Problema breve:
Cita textualmente todos los ítems que siguen, línea por línea y sin cambiar nada.

[Entradas del conjunto de datos]
--*--

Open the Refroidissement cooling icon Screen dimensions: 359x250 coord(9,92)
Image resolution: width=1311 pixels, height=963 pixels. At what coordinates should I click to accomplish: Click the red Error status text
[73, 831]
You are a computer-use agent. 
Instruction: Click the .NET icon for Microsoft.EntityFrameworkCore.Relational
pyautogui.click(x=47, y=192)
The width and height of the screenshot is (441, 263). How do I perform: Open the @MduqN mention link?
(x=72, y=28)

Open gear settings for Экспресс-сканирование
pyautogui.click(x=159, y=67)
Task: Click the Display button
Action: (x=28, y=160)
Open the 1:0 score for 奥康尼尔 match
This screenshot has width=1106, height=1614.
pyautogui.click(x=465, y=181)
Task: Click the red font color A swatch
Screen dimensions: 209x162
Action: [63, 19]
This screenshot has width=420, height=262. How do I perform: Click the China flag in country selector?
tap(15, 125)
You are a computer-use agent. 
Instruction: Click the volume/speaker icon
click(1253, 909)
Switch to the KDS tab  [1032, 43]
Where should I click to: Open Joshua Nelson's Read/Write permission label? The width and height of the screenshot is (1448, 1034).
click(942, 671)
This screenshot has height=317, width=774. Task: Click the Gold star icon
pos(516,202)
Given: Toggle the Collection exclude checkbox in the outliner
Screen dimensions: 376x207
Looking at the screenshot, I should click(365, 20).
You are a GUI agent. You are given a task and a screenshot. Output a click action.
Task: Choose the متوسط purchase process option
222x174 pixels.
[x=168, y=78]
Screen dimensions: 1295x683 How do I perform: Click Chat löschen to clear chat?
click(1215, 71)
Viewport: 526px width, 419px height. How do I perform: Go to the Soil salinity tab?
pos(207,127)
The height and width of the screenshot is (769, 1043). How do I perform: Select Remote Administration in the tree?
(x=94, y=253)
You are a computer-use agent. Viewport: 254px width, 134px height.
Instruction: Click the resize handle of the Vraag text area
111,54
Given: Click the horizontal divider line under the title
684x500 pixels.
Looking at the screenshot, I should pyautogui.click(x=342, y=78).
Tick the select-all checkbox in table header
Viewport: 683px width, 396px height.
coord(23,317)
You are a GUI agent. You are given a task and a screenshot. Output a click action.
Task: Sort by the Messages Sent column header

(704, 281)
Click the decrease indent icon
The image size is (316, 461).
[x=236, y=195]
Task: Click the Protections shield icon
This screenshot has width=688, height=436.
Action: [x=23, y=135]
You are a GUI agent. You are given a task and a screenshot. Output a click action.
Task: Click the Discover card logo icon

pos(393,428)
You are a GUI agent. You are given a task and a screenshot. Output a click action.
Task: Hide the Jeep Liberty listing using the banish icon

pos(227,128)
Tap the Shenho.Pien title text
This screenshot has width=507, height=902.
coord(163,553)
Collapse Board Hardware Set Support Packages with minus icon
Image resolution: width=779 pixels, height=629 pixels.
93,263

--*--

Resultado:
Open the Refroidissement cooling icon Screen dimensions: 359x250 coord(9,92)
Image resolution: width=1311 pixels, height=963 pixels. At what coordinates should I click to accomplish: Click the red Error status text
[73, 831]
You are a computer-use agent. 
Instruction: Click the .NET icon for Microsoft.EntityFrameworkCore.Relational
pyautogui.click(x=47, y=192)
The width and height of the screenshot is (441, 263). How do I perform: Open the @MduqN mention link?
(x=72, y=28)

Open gear settings for Экспресс-сканирование
pyautogui.click(x=159, y=67)
Task: Click the Display button
Action: (x=28, y=160)
Open the 1:0 score for 奥康尼尔 match
This screenshot has width=1106, height=1614.
pyautogui.click(x=465, y=181)
Task: Click the red font color A swatch
Screen dimensions: 209x162
Action: [63, 19]
This screenshot has width=420, height=262. How do I perform: Click the China flag in country selector?
tap(15, 125)
You are a computer-use agent. 
Instruction: Click the volume/speaker icon
click(1253, 909)
Switch to the KDS tab  [1032, 43]
Where should I click to: Open Joshua Nelson's Read/Write permission label? The width and height of the screenshot is (1448, 1034).
click(942, 671)
This screenshot has height=317, width=774. Task: Click the Gold star icon
pos(516,202)
Given: Toggle the Collection exclude checkbox in the outliner
Screen dimensions: 376x207
Looking at the screenshot, I should click(365, 20).
You are a GUI agent. You are given a task and a screenshot. Output a click action.
Task: Choose the متوسط purchase process option
222x174 pixels.
[x=168, y=78]
Screen dimensions: 1295x683 How do I perform: Click Chat löschen to clear chat?
click(1215, 71)
Viewport: 526px width, 419px height. How do I perform: Go to the Soil salinity tab?
pos(207,127)
The height and width of the screenshot is (769, 1043). How do I perform: Select Remote Administration in the tree?
(x=94, y=253)
You are a computer-use agent. Viewport: 254px width, 134px height.
Instruction: Click the resize handle of the Vraag text area
111,54
Given: Click the horizontal divider line under the title
684x500 pixels.
Looking at the screenshot, I should pyautogui.click(x=342, y=78).
Tick the select-all checkbox in table header
Viewport: 683px width, 396px height.
coord(23,317)
You are a GUI agent. You are given a task and a screenshot. Output a click action.
Task: Sort by the Messages Sent column header

(704, 281)
Click the decrease indent icon
The image size is (316, 461).
[x=236, y=195]
Task: Click the Protections shield icon
This screenshot has width=688, height=436.
Action: [x=23, y=135]
You are a GUI agent. You are given a task and a screenshot. Output a click action.
Task: Click the Discover card logo icon

pos(393,428)
You are a GUI agent. You are given a task and a screenshot. Output a click action.
Task: Hide the Jeep Liberty listing using the banish icon

pos(227,128)
Tap the Shenho.Pien title text
This screenshot has width=507, height=902.
coord(163,553)
Collapse Board Hardware Set Support Packages with minus icon
Image resolution: width=779 pixels, height=629 pixels.
93,263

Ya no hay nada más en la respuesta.